NODS Self-Assessment Screening Tool


Welcome to your NODS Self-Assessment Screening Tool

1. Have there ever been periods lasting two weeks or longer when you spent a lot of time thinking about your gambling experiences, planning out future gambling ventures or bets, or thinking about ways of getting money to gamble with?

2. Have there ever been periods when you needed to gamble with increasing amounts of money or with larger bets than before in order to get the same feeling or excitement?

3. Have you ever felt restless or irritable when trying to stop, cut down or control your gambling?

4. Have you ever tried and not succeeded in stopping, cutting down or controlling your gambling three or more times in your life?

5. Have you ever gambled to escape from personal problems or to relieve uncomfortable feelings, such as guilt, anxiety, helplessness or depression?

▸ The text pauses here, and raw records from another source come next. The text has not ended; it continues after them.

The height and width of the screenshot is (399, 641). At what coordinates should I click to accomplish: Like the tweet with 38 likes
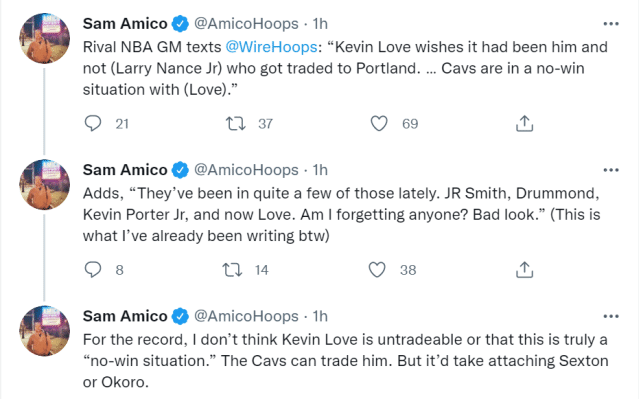377,270
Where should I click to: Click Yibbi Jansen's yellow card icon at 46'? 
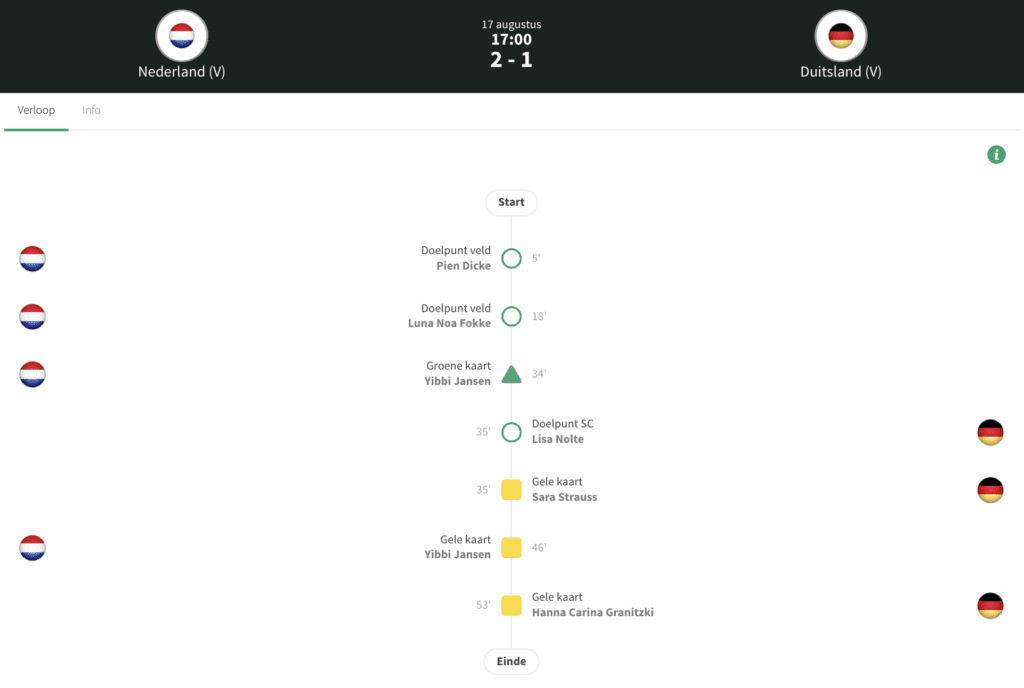(511, 548)
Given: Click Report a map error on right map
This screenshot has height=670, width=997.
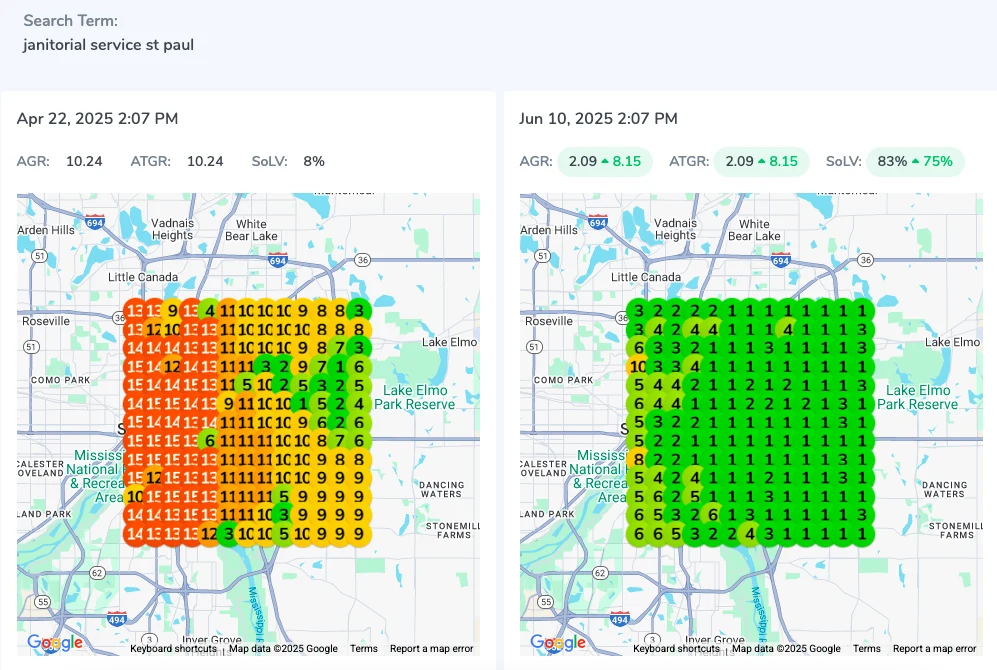Looking at the screenshot, I should [935, 648].
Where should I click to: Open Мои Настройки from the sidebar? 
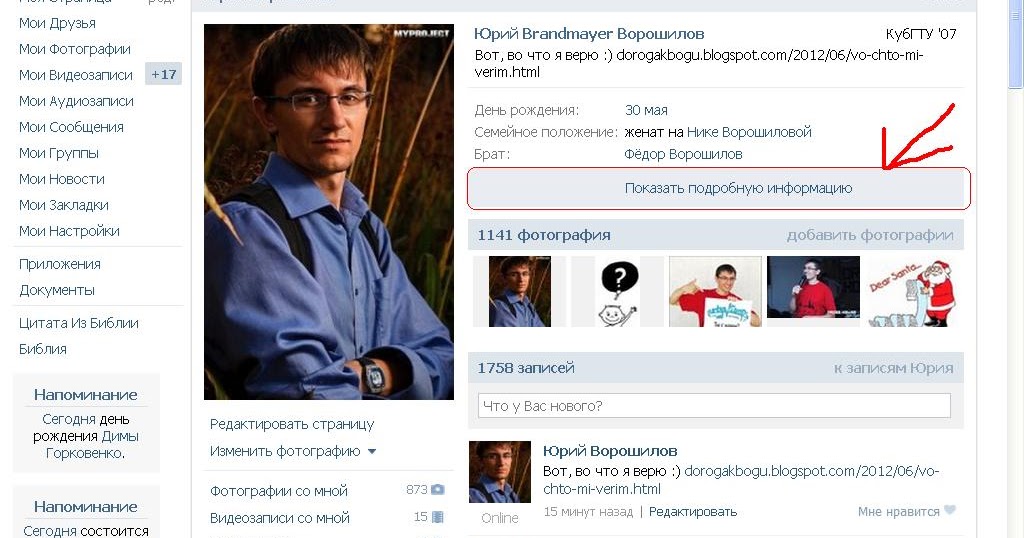click(x=69, y=231)
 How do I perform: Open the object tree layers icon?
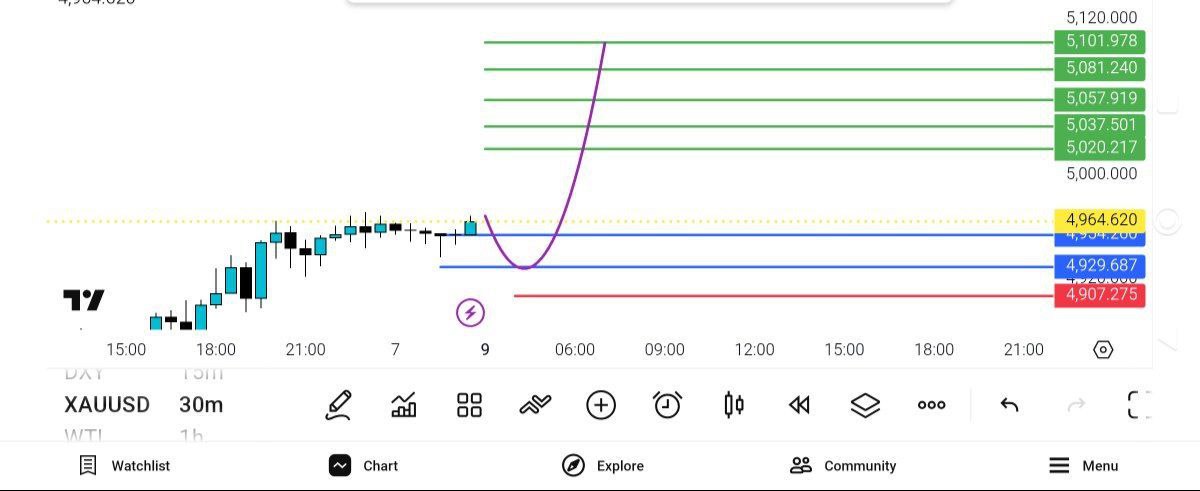pos(865,405)
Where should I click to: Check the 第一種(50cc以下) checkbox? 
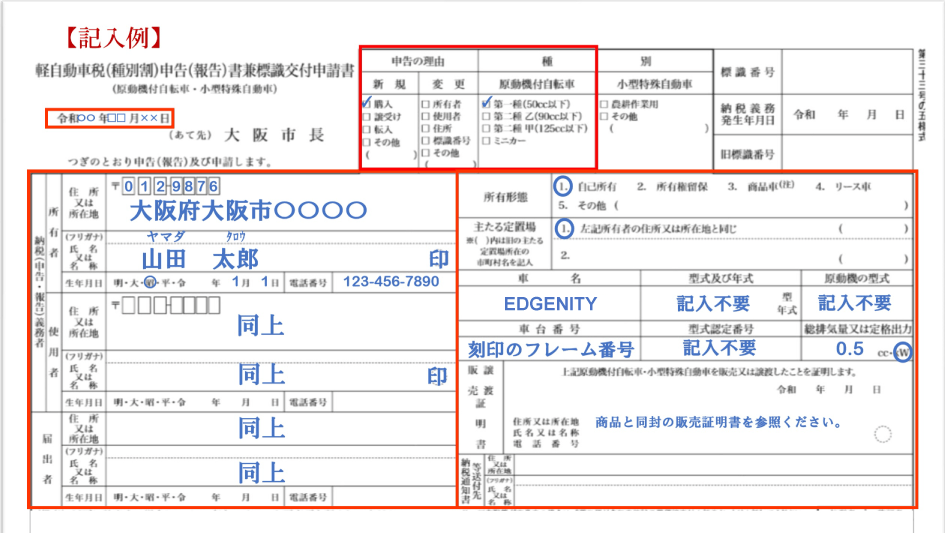[485, 103]
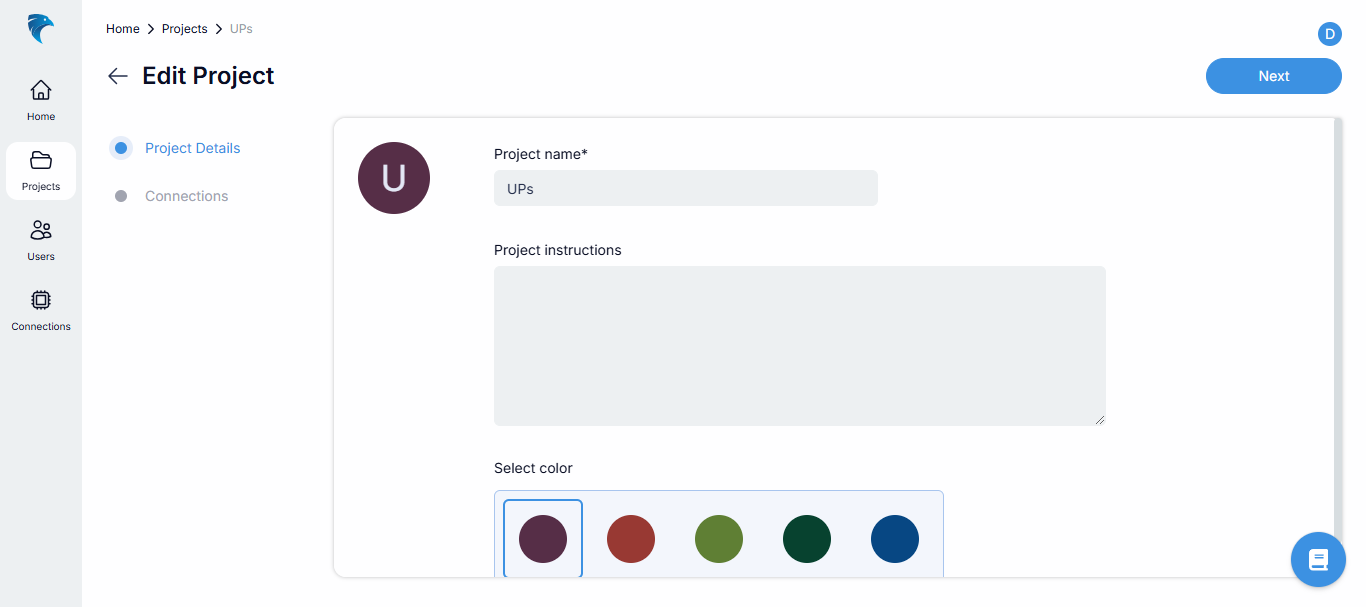Open the floating help book icon
Viewport: 1366px width, 607px height.
[x=1318, y=559]
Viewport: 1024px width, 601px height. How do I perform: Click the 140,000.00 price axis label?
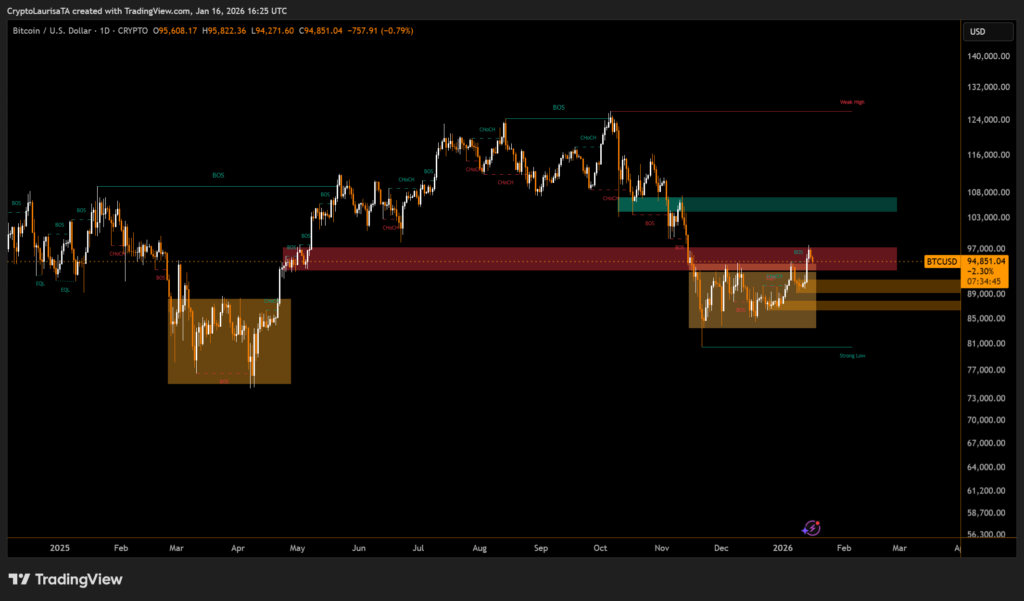988,57
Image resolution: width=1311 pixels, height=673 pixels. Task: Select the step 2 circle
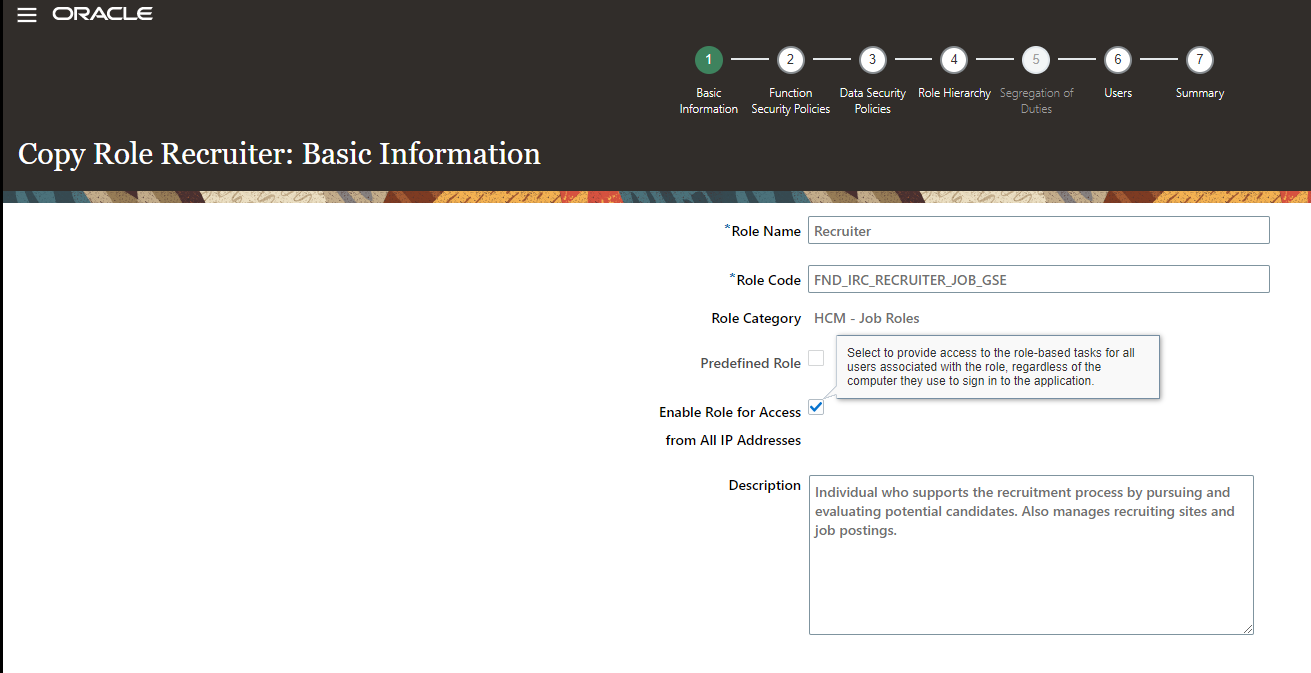pyautogui.click(x=790, y=60)
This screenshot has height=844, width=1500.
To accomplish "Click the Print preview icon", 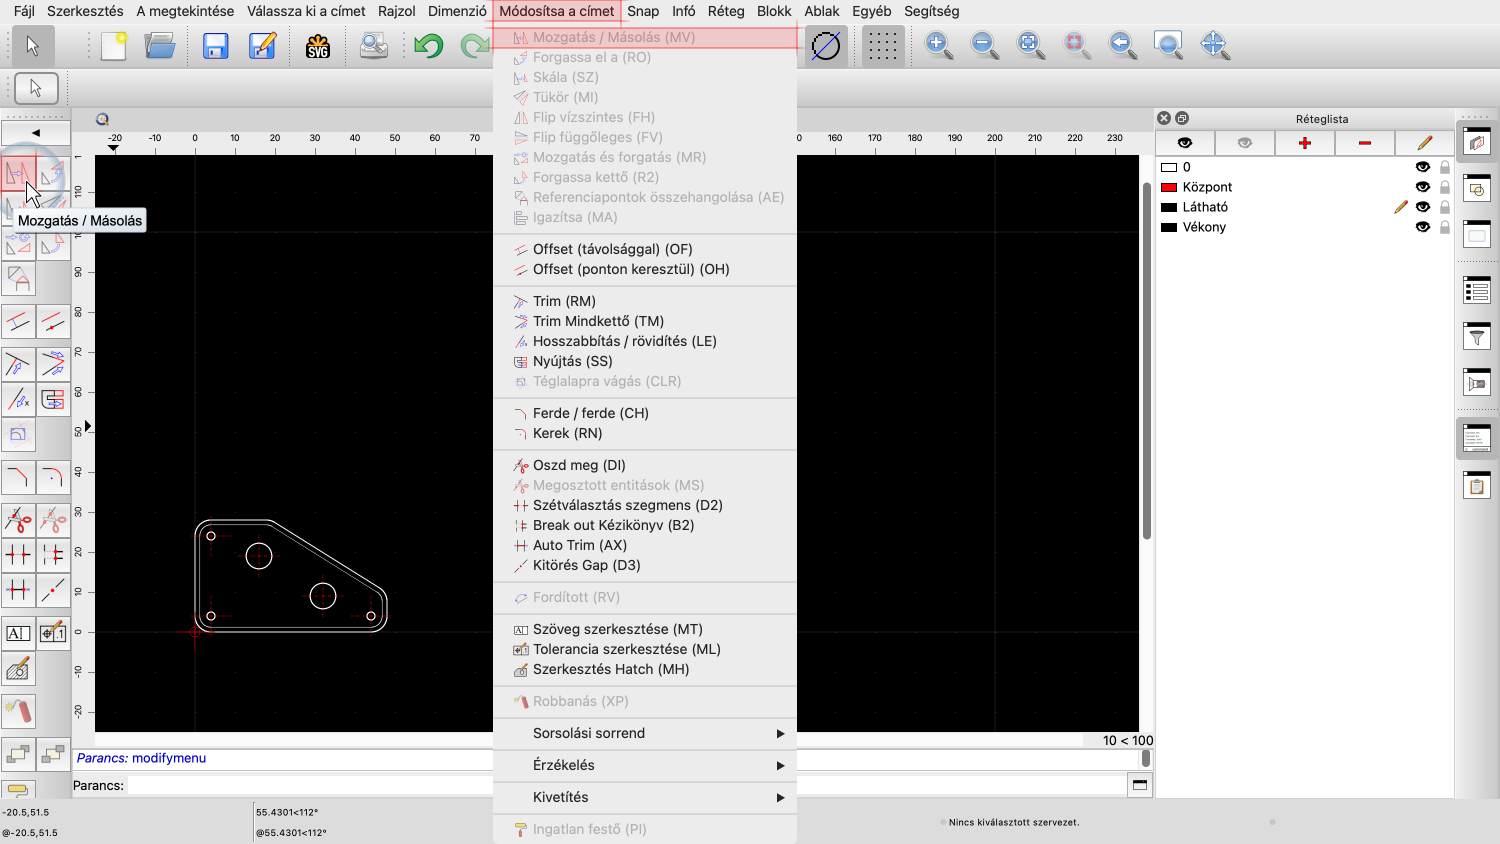I will pos(373,46).
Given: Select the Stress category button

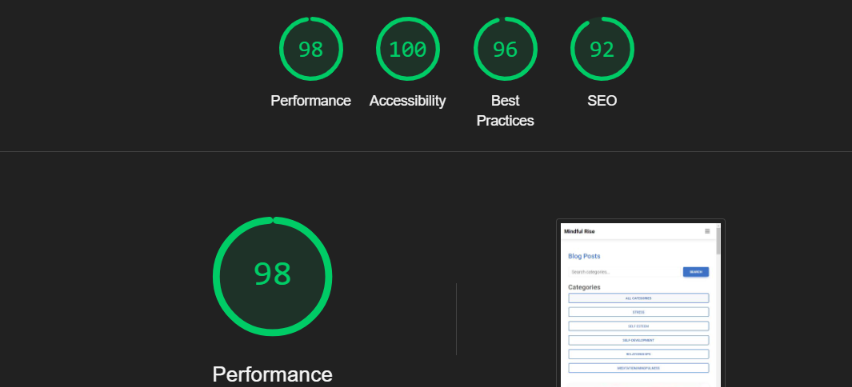Looking at the screenshot, I should tap(638, 312).
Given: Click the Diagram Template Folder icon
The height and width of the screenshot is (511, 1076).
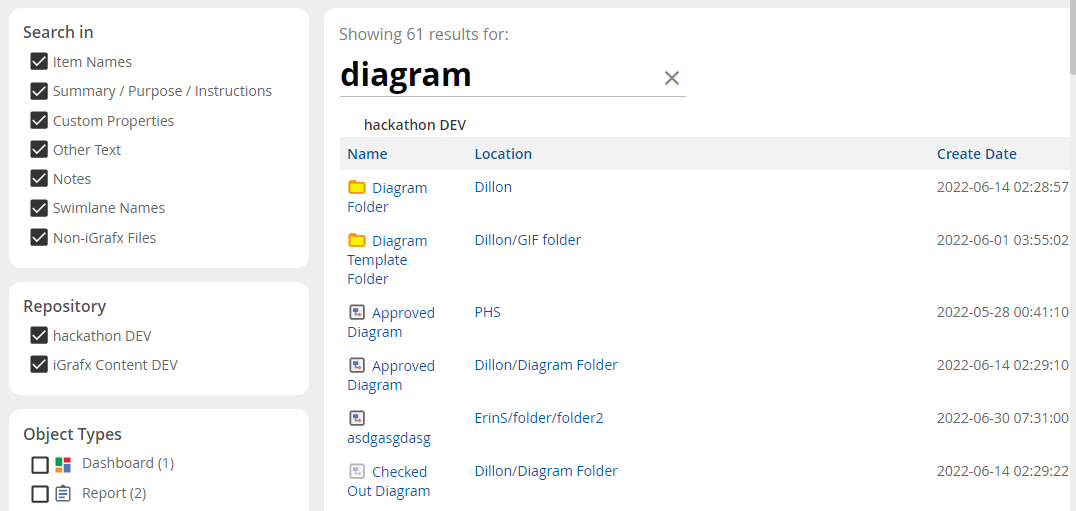Looking at the screenshot, I should [357, 240].
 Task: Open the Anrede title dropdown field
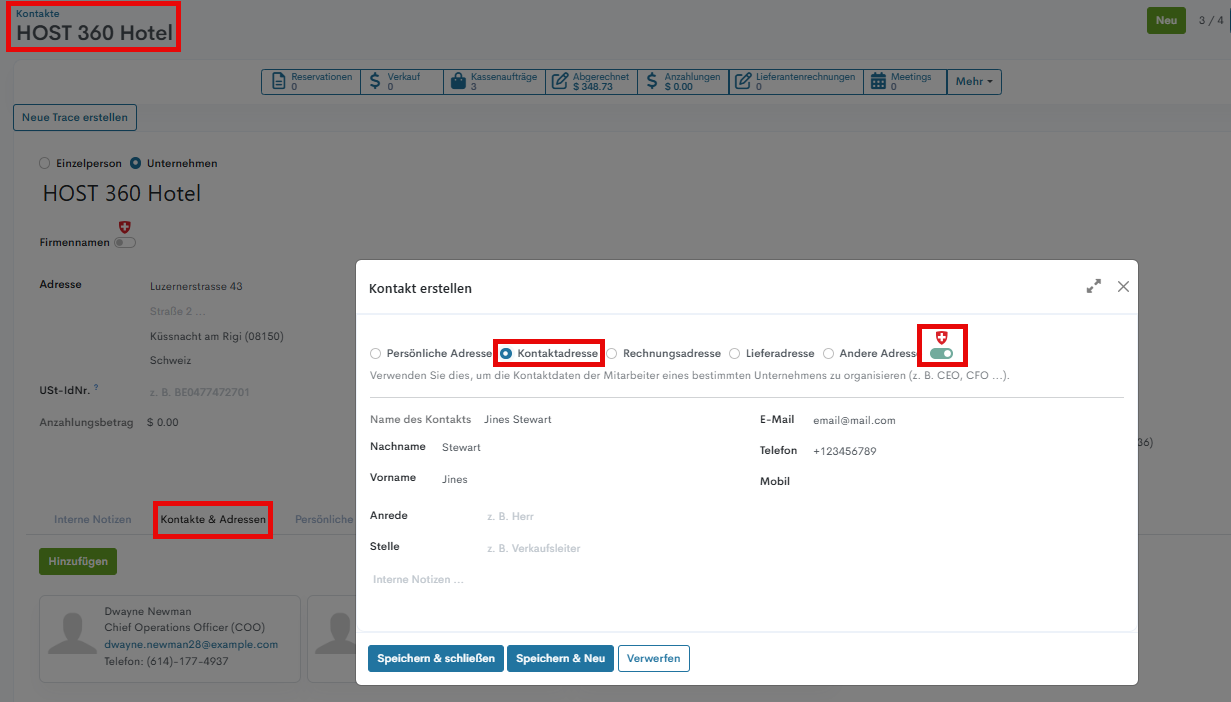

6. Has there ever been a period, if you lose gambling money one day, you would often return another to get even?

7. Have you lied to family members, friends or others about how much you gamble and/or about how much you lost on gambling, on at least three occasions?

8. Have you written a bad check or taken money that didn’t belong to you from family members, friends or anyone else in order to pay for your gambling?

9. Has gambling ever caused serious or repeated problems in your relationships with any of your family member or friends? Or has your gambling ever caused you problems at work or at school?

10. Have you ever needed to ask family members, friends, a lending institution or anyone else to loan you money or otherwise bail you out of a desperate money situation that has largely caused by your gambling?